> [Exercise directions]:
In the listing that follows, the range to quote begins at the line that has "You are a computer-use" and ends after the line that has "Click Kyle Griffin's profile avatar"; quote it verbatim and add nothing.

> [Material for this task]:
◇ ◇ ◇ ◇ ◇ ◇ ◇
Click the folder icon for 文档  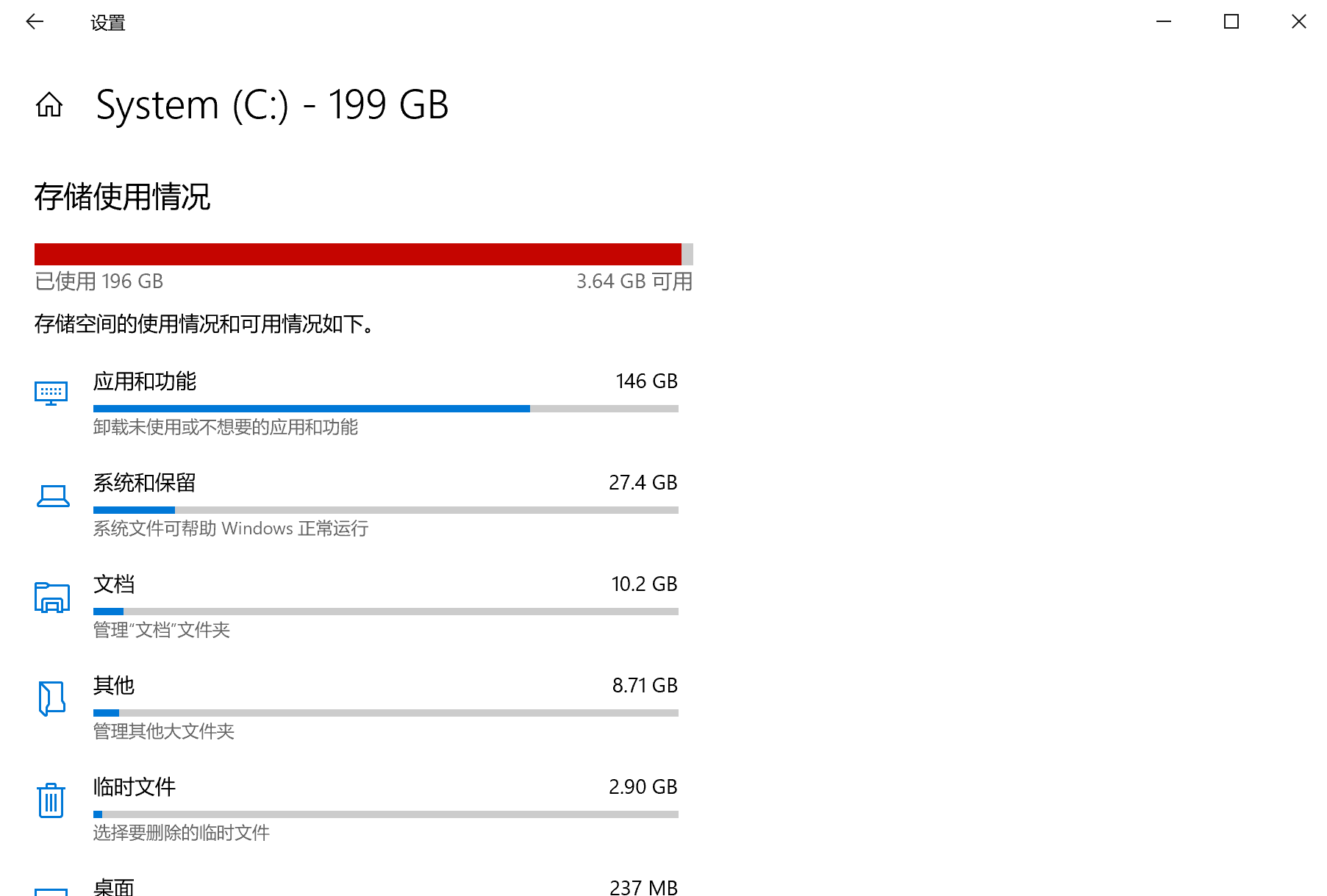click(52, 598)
◇ ◇ ◇ ◇ ◇ ◇ ◇
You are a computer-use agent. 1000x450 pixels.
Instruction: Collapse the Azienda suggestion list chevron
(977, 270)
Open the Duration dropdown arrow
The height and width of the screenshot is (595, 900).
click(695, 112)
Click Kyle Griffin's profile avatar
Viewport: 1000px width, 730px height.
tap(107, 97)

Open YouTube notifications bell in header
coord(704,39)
◇ ◇ ◇ ◇ ◇ ◇ ◇
> [Result of the exercise]:
You are a computer-use agent. 1000x450 pixels.
Instruction: Collapse the Azienda suggestion list chevron
(977, 270)
Open the Duration dropdown arrow
The height and width of the screenshot is (595, 900).
click(695, 112)
Click Kyle Griffin's profile avatar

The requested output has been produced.